■ **SHORT TASK**
Reproduce verbatim the items from the line containing "You are a computer-use agent. The" through the end of the items, leaving out the pictures.

■ **DATA FOR PROCESSING**
--------
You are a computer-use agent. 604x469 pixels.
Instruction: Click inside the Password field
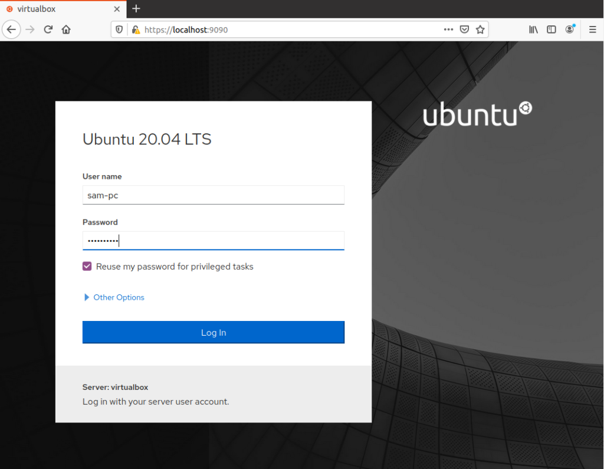pyautogui.click(x=214, y=240)
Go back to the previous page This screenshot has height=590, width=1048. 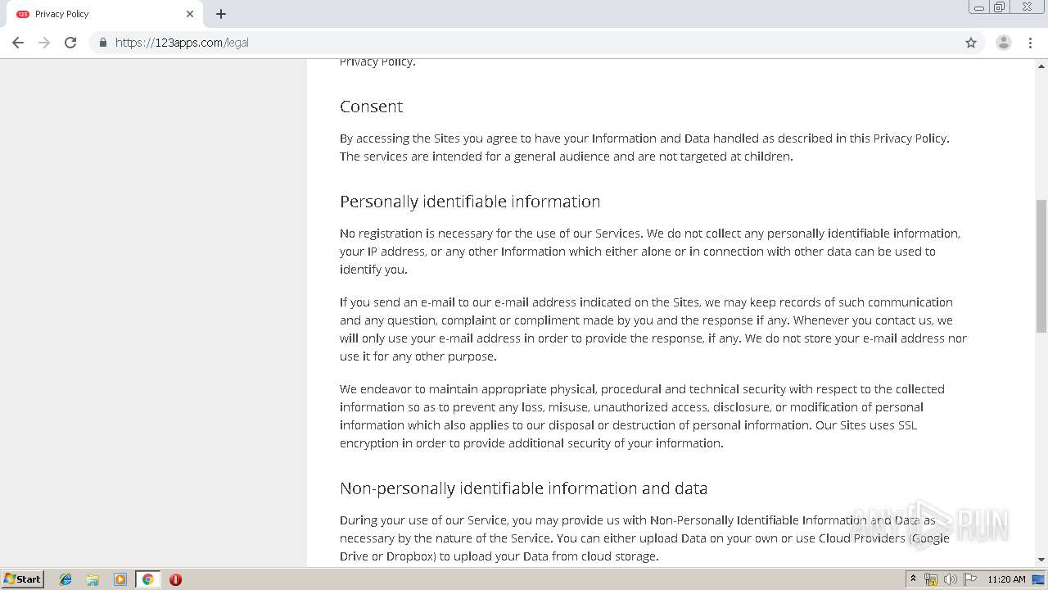[18, 43]
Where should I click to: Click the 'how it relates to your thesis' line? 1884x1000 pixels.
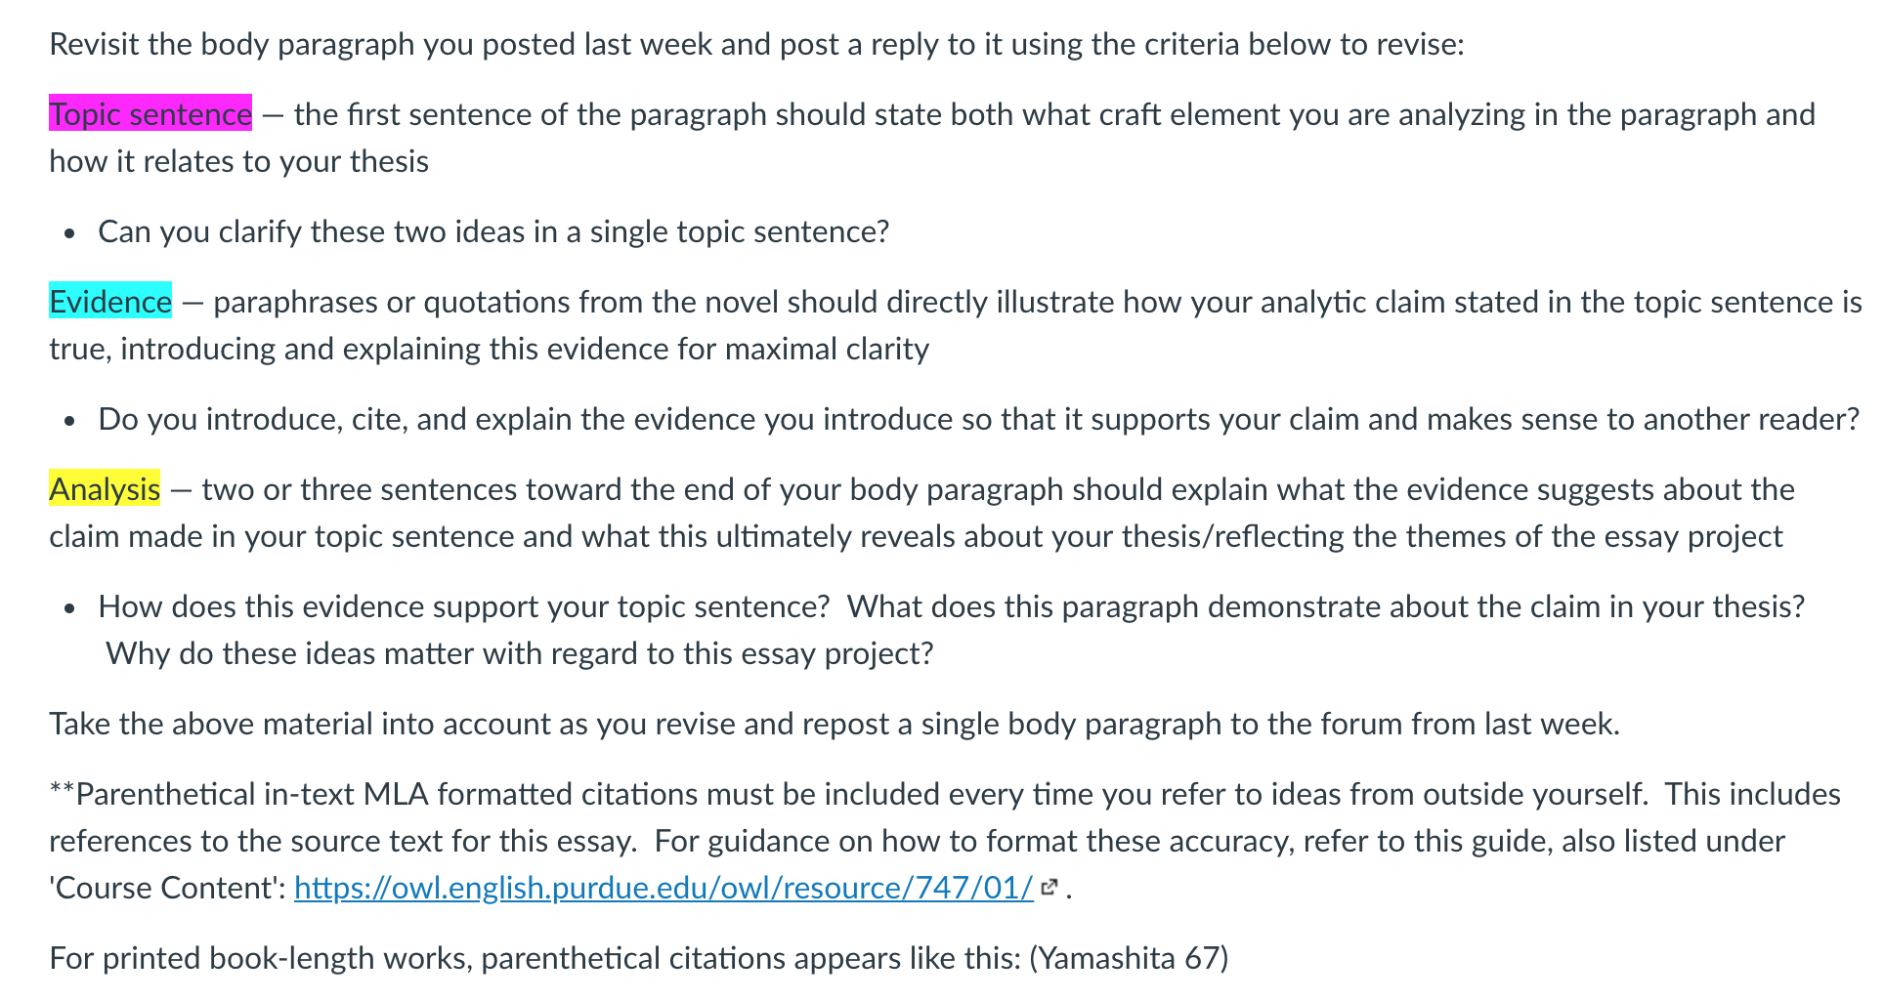[239, 161]
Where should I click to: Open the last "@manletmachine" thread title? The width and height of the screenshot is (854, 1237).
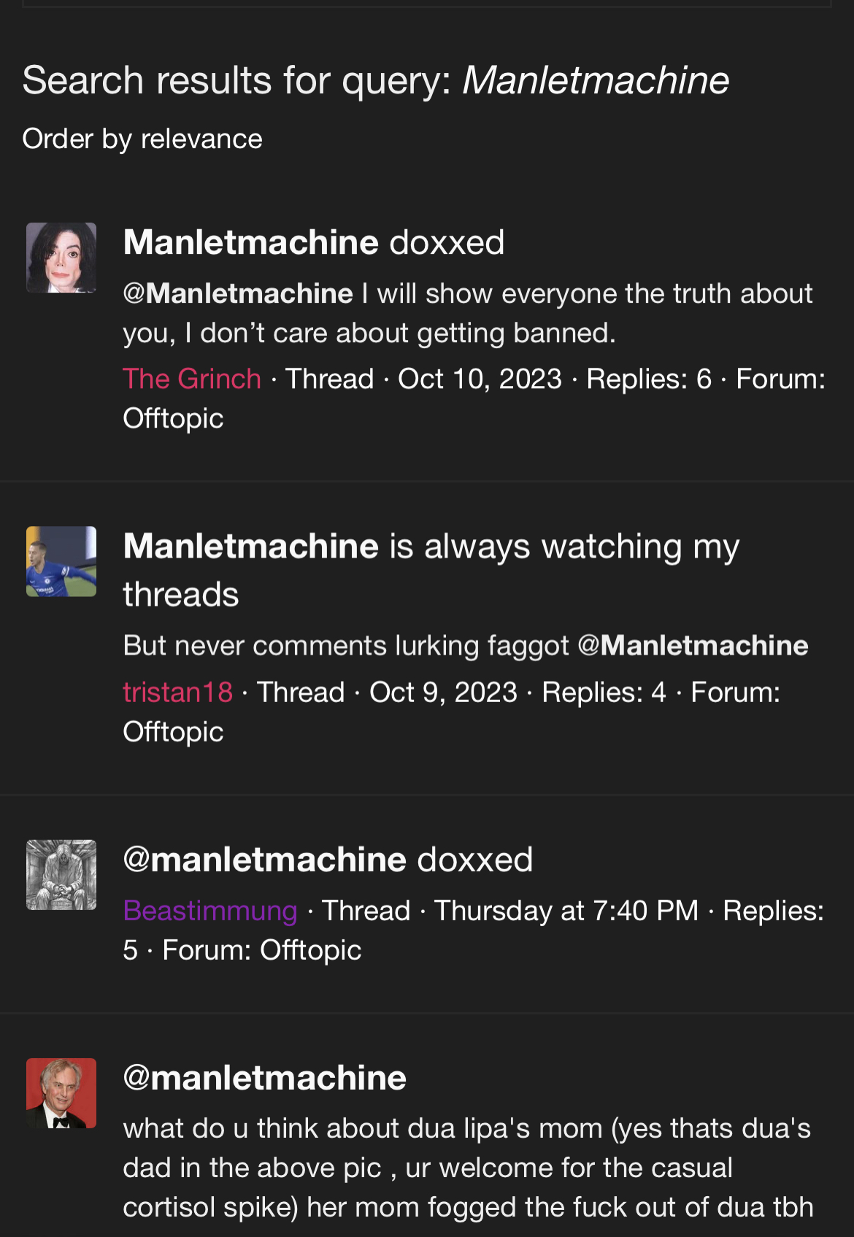265,1078
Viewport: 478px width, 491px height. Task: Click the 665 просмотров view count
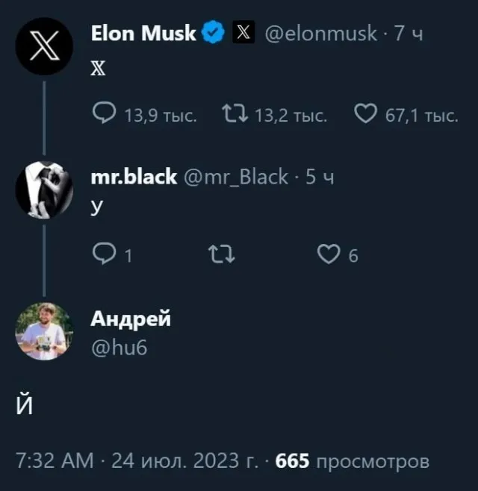click(353, 460)
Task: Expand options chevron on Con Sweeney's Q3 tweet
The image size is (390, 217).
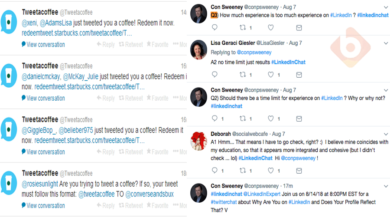Action: point(386,7)
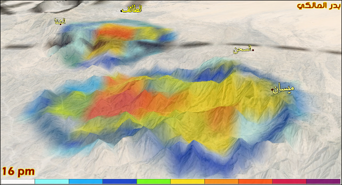Pick the white legend color swatch
Screen dimensions: 342x185
click(18, 181)
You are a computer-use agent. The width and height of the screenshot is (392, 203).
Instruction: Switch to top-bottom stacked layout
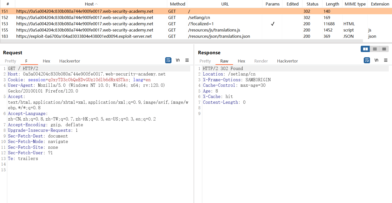[x=375, y=49]
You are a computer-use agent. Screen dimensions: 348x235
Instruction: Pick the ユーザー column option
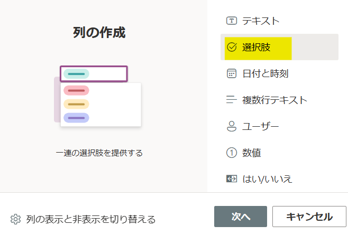pyautogui.click(x=260, y=126)
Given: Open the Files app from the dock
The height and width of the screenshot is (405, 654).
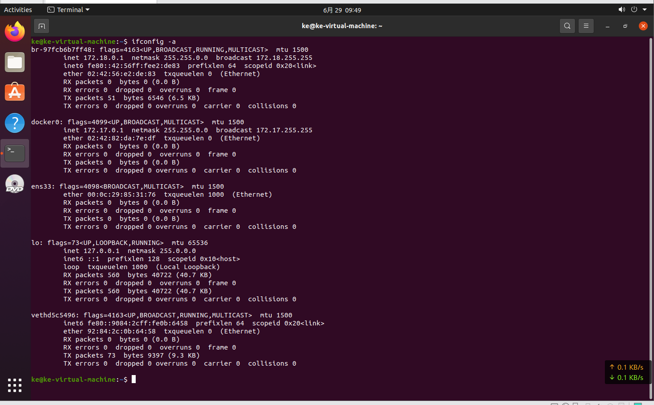Looking at the screenshot, I should [15, 62].
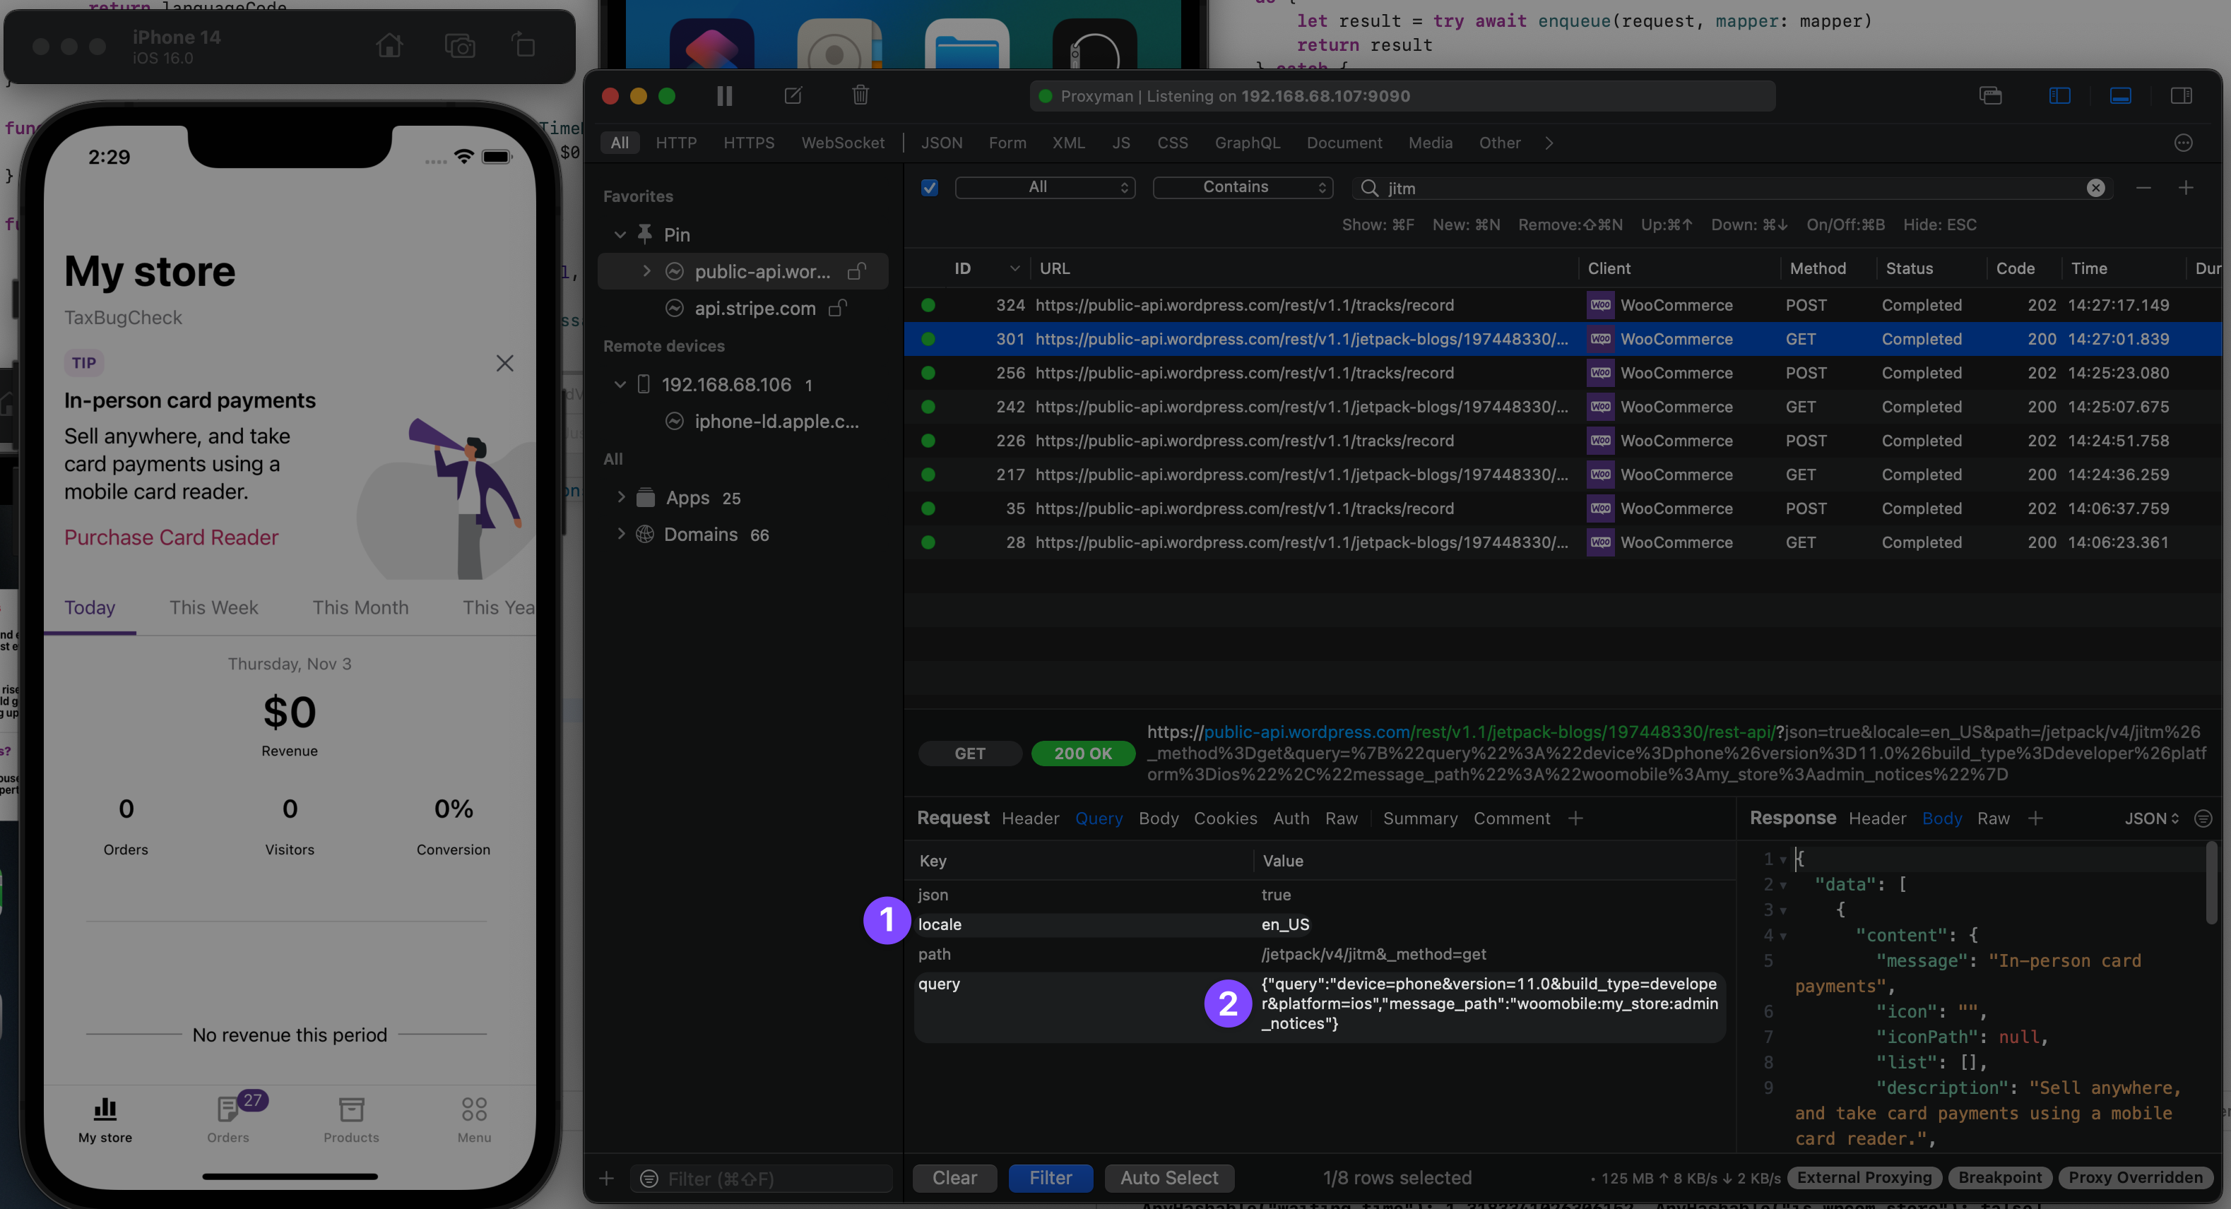
Task: Toggle the left sidebar panel layout icon
Action: click(2060, 96)
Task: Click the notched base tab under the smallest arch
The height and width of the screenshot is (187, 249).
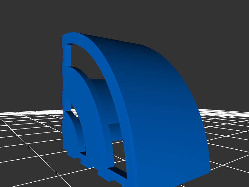Action: pos(72,154)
--------
■ **FULL RESPONSE**
You are a computer-use agent. The width and height of the screenshot is (392, 203).
Instruction: Switch to top-bottom stacked layout
[x=375, y=49]
You are a computer-use agent. Screen dimensions: 348x235
Instruction: Pick the ユーザー column option
pyautogui.click(x=260, y=126)
Given: Open the Files app from the dock
The height and width of the screenshot is (405, 654).
Looking at the screenshot, I should [15, 62].
Task: Toggle the left sidebar panel layout icon
Action: click(2060, 96)
Task: Click the notched base tab under the smallest arch
The height and width of the screenshot is (187, 249).
Action: pos(72,154)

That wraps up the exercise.